** Texte de la page **
------------------------

Voilà donc qu'en Moselle, les fourneaux de la centrale Emile Huchet de Saint Avold sont préparés pour bruler la houille cet hiver. L'Allemagne retarde les décommissionnements, les Pays-Bas relèvent leurs quotas, alors même que Londres (35 degrés) et la France (jusqu'à 40°) brûlent déjà, mettant le parc nucléaire à l'arrêt comme l'éolien il y a huit mois.

La Russie qui prend l’Europe en otage vient de publier un excédent commercial record.

L'avenir paraît sombre pour le continent, tandis qu'il espère le retour des livraisons de gaz russe, il est enfumé par les incendies et la relance des brûleurs de charbon. Mais pendant ce temps, la Russie qui prend l’Europe en otage vient de publier un excédent commercial record. Semblable au boom des années 2000 qui avait permis à Poutine de passer pour le sauveur de l'économie post-socialiste, les exports d'hydrocarbures financent la guerre, renflouent les caisses, propulsent le rouble qui devient 30% trop cher au goût de la banque centrale. Raison pour laquelle les soi-disant soucis techniques ou juridiques de Gazprom font bien les affaires de Moscou, qui aimerait voir la devise se dégonfler un peu. Tant que le rouble restera aussi fort, aucune raison de remettre de la pression dans les turbines de Nord Stream 1: réduire la balance courante par la réduction des exports est le meilleur moyen de ramener la devise sur son taux cible.

L’ouragan approche

D'autres nuages s'amoncèlent au loin. A la manière de chasseurs de tornades, les investisseurs sont en alertes, ils observent l'amoncèlement d'indices qui s'accumulent dans le ciel, de plus en plus sombre et menaçant. Présage inquiétant, la courbe des taux poursuit son mouvement d'inversion. Le spread 3 mois - 10 ans s'est comprimé de 50 points de base supplémentaires en deux semaines. L'écart entre les maturités 2 ans et 10 ans est à présent négatif: il faut remonter à 2000 pour retrouver une telle inversion.

------------------------

** Consignes **
a: Mettez à jour tout le passage de l'article sur la crise énergétique allant de « D'autres nuages s'amoncèlent » jusqu'à « une telle inversion. », en remplaçant « investisseurs » par « analystes ».
b: Relevez tous les pays nommés dans l'article sur la crise énergétique.
Les lignes ci-dessous n'ont aucun lien avec l'article sur la crise énergétique.

Données enregistrées
------------------------

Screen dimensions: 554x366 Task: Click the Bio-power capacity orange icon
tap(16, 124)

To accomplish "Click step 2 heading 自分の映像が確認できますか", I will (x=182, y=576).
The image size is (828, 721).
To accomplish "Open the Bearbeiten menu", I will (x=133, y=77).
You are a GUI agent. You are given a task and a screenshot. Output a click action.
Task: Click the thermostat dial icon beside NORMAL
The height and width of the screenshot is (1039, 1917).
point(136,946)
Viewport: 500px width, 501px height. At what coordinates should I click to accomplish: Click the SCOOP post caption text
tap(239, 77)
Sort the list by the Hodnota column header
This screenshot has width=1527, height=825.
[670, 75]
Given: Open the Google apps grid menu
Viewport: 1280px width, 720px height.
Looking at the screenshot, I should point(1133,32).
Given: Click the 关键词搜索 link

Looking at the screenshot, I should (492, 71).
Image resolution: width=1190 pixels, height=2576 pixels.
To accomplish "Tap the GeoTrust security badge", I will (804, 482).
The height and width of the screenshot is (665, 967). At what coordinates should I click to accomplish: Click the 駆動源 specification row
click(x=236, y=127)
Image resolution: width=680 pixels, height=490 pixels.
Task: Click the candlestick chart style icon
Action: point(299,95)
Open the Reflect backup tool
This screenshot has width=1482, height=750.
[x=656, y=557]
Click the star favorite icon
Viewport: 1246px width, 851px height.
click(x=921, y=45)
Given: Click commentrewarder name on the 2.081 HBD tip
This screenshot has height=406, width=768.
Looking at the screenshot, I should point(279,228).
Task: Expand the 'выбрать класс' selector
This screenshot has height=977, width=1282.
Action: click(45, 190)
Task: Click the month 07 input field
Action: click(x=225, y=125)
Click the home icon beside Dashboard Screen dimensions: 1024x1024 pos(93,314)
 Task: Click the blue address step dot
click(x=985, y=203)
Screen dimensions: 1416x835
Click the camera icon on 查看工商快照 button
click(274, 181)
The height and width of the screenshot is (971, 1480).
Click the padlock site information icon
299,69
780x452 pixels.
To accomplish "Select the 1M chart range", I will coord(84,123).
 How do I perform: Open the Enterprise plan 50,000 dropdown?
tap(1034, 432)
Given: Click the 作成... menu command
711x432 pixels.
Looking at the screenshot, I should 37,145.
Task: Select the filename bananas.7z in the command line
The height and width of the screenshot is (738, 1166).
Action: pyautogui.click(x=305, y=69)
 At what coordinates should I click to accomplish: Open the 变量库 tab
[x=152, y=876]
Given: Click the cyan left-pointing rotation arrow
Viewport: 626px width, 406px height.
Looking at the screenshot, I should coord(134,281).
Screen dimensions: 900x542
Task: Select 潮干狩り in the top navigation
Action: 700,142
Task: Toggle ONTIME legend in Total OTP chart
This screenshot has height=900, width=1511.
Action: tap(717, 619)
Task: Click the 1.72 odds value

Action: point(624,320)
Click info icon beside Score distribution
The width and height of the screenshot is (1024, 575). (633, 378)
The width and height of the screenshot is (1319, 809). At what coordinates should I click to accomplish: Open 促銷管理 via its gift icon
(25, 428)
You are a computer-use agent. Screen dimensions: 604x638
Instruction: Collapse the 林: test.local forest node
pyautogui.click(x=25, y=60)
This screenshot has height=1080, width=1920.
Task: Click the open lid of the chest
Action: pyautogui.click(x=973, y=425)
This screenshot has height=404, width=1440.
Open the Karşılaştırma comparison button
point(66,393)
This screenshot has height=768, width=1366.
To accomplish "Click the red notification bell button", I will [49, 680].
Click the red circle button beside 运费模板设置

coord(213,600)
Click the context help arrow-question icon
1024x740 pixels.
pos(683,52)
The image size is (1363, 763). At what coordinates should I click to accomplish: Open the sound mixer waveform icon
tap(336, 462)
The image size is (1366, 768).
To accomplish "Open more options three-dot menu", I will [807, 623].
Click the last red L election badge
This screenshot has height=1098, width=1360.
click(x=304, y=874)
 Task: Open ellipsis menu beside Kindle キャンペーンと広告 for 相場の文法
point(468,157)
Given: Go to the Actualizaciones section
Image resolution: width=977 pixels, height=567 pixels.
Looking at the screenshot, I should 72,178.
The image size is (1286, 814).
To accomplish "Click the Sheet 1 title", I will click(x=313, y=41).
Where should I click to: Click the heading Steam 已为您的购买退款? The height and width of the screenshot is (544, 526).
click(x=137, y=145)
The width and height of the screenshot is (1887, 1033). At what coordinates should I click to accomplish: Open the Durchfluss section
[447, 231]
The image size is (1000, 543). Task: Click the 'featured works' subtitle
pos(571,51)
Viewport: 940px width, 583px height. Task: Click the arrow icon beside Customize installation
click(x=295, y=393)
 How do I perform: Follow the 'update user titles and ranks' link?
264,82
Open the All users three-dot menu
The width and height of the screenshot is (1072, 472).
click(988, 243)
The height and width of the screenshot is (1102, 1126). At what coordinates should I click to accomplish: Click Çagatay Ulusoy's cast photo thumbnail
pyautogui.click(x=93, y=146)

------------------------

** Réponses par item **
a:
D'autres nuages s'amoncèlent au loin. A la manière de chasseurs de tornades, les analystes sont en alertes, ils observent l'amoncèlement d'indices qui s'accumulent dans le ciel, de plus en plus sombre et menaçant. Présage inquiétant, la courbe des taux poursuit son mouvement d'inversion. Le spread 3 mois - 10 ans s'est comprimé de 50 points de base supplémentaires en deux semaines. L'écart entre les maturités 2 ans et 10 ans est à présent négatif: il faut remonter à 2000 pour retrouver une telle inversion.

b: Allemagne, Pays-Bas, France, Russie